Data –
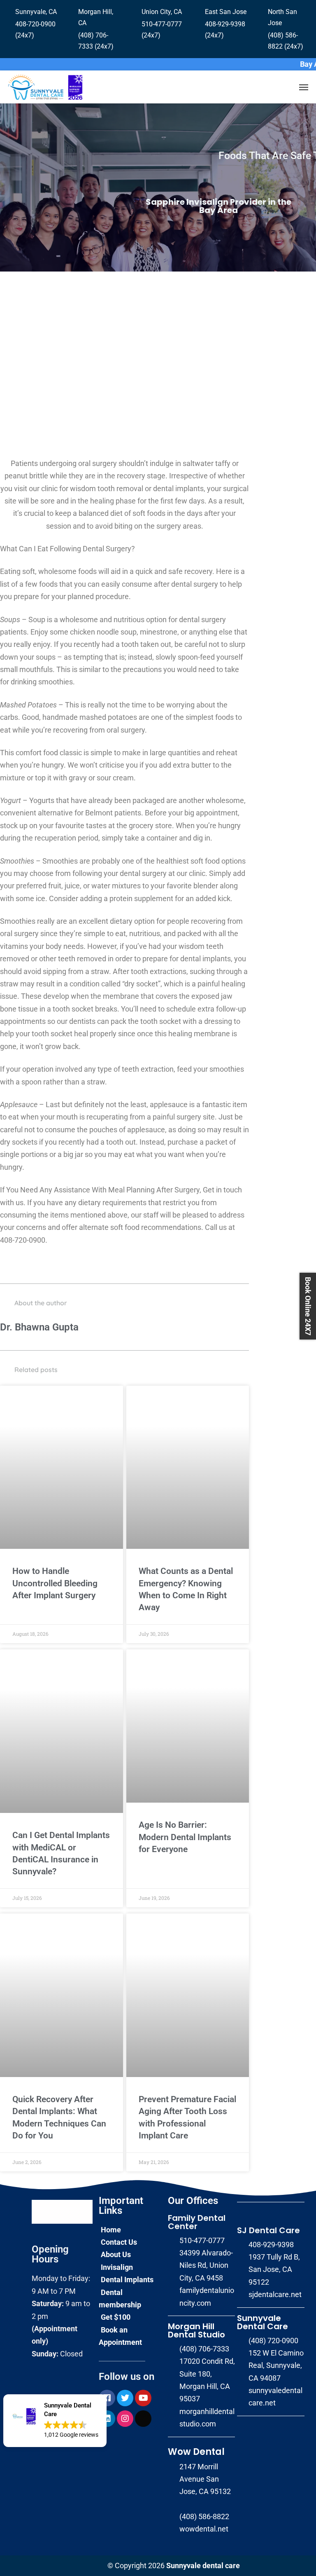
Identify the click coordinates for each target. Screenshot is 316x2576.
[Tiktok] (143, 2418)
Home (111, 2229)
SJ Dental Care (268, 2230)
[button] (55, 2420)
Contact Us (119, 2242)
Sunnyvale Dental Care (262, 2322)
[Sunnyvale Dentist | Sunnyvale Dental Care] (45, 87)
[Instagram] (125, 2418)
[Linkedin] (107, 2418)
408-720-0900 (22, 1240)
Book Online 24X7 (308, 1306)
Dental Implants (127, 2279)
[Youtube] (143, 2398)
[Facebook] (107, 2398)
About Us (116, 2254)
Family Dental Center (196, 2222)
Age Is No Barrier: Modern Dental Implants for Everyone (185, 1837)
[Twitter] (125, 2398)
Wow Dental (196, 2451)
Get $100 (115, 2317)
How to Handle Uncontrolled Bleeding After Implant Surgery (55, 1583)
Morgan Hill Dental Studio (196, 2330)
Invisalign (117, 2267)
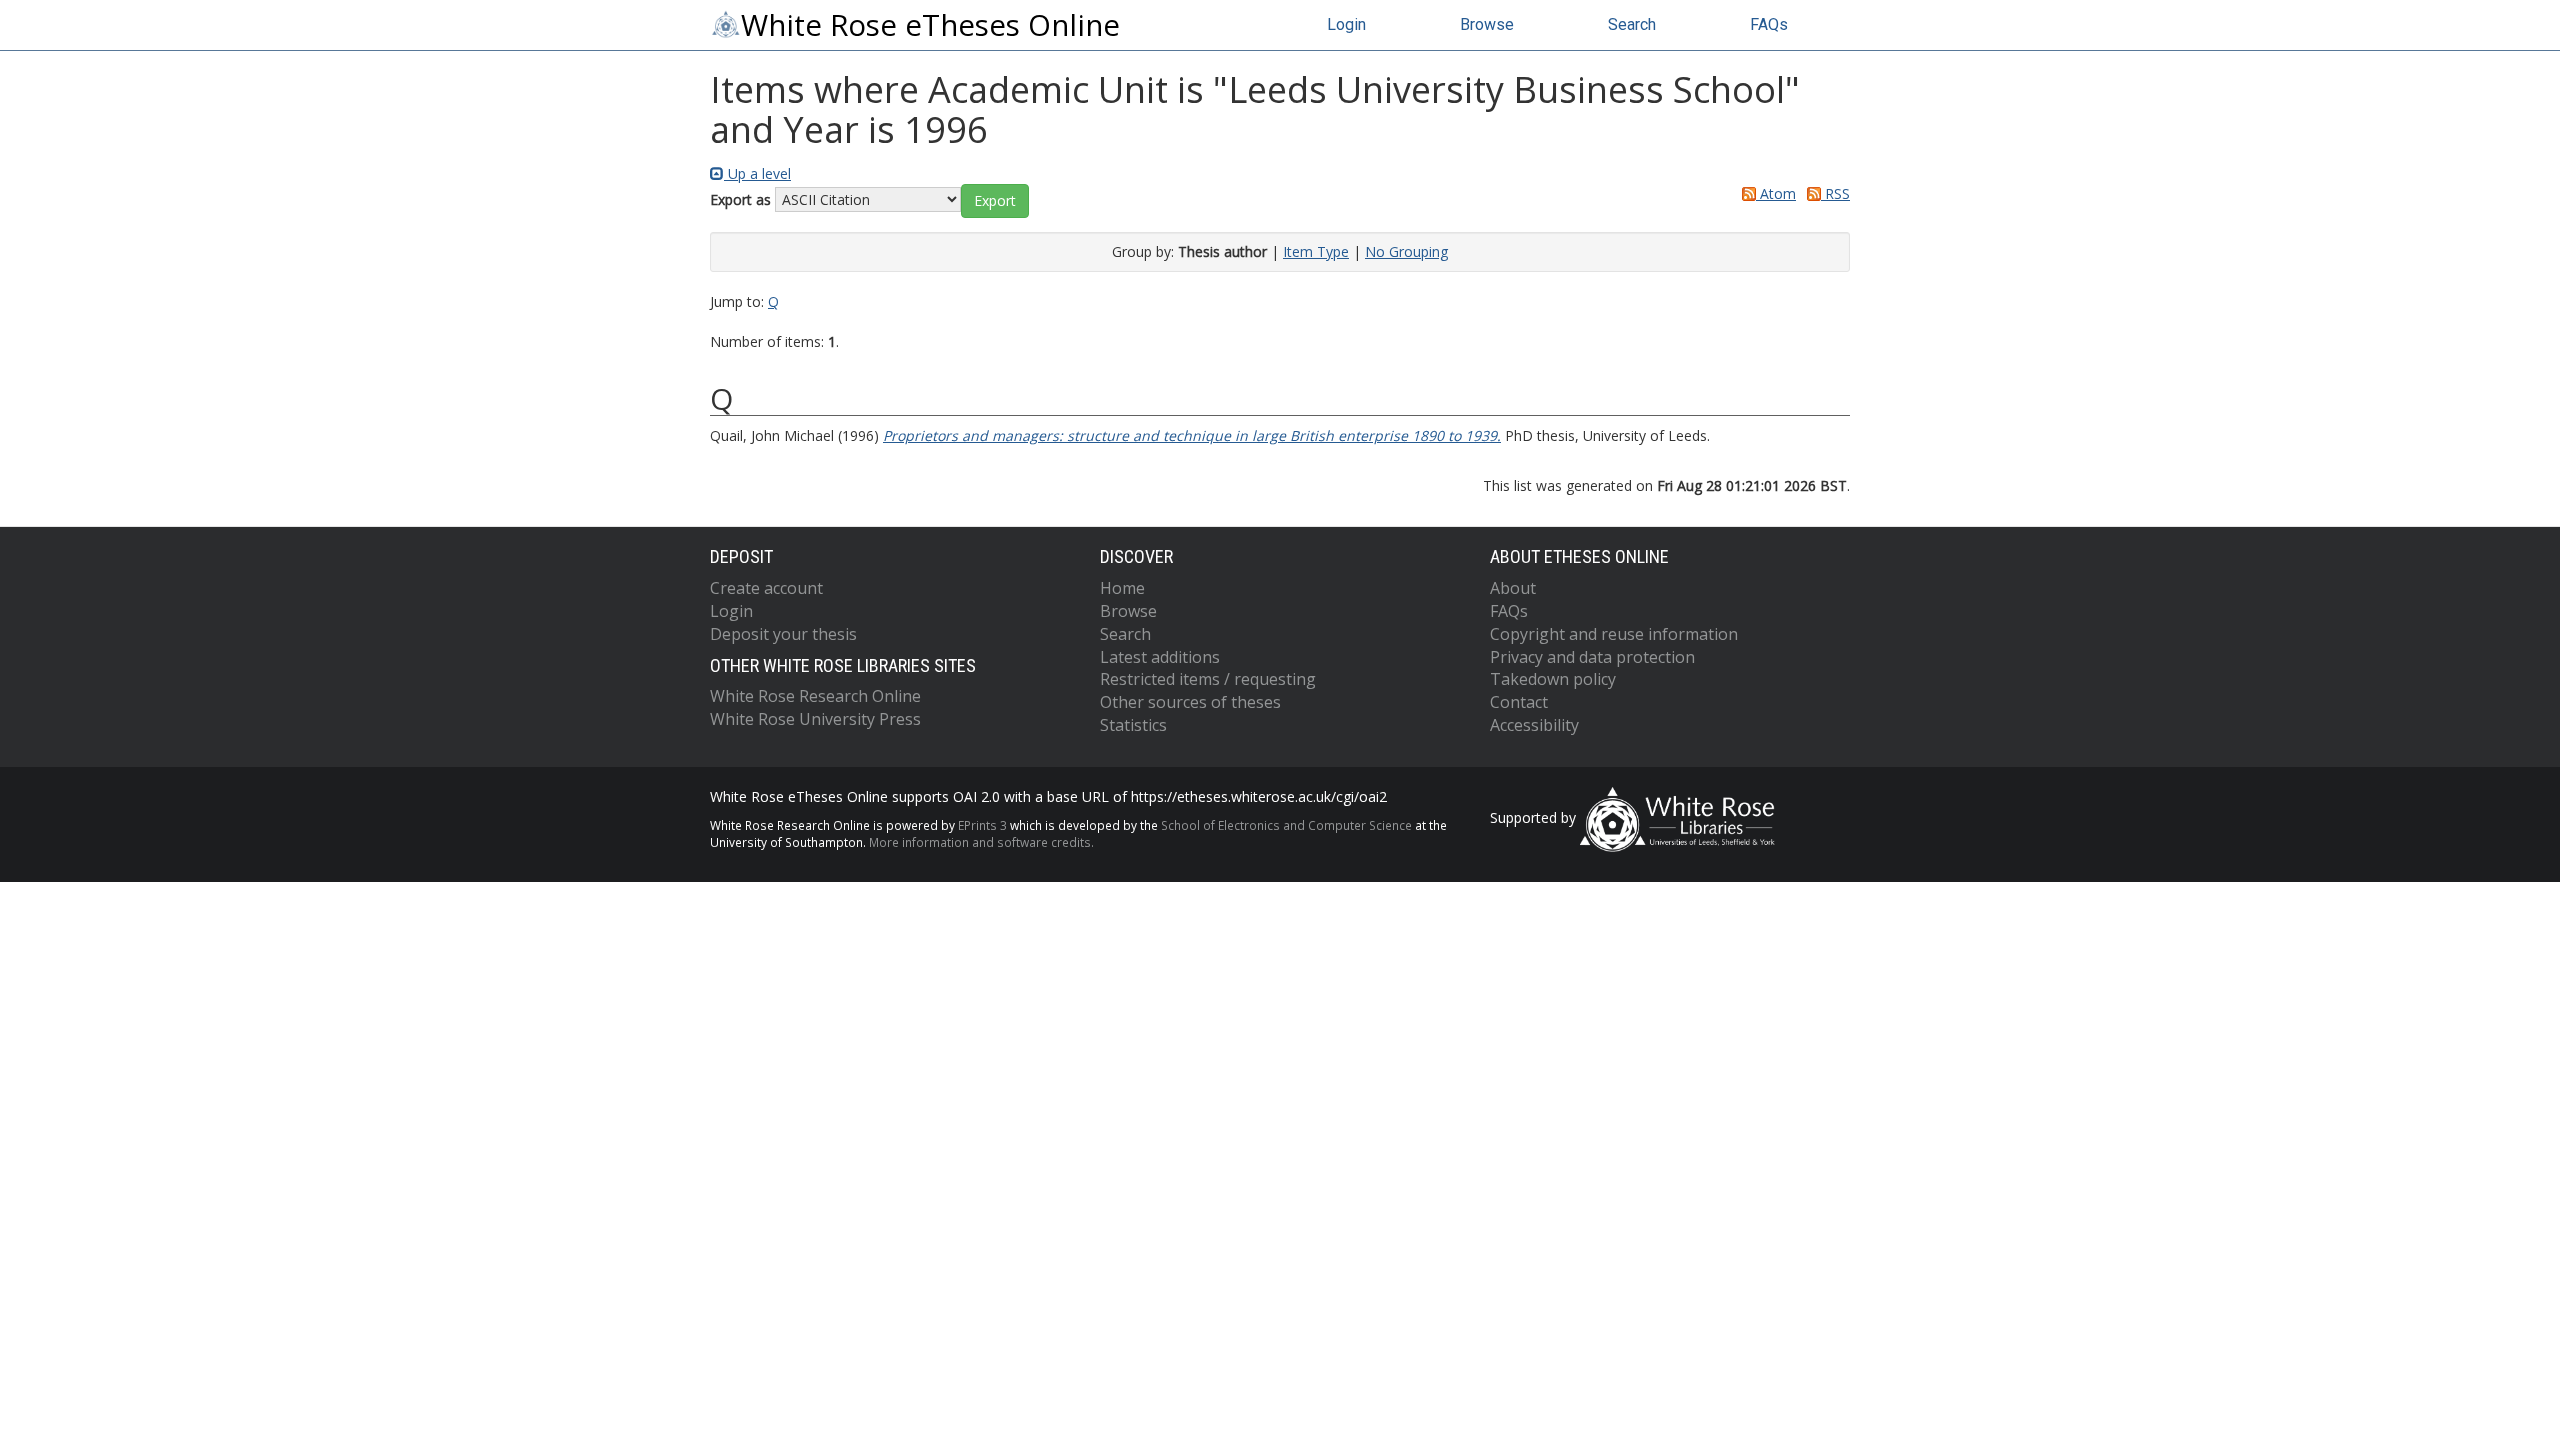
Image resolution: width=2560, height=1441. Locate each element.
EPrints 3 (982, 825)
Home (1122, 588)
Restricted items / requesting (1208, 679)
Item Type (1316, 251)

Task instructions – To answer, count the lines of the material that contain "Dental" and give only that number.

Written solution – 8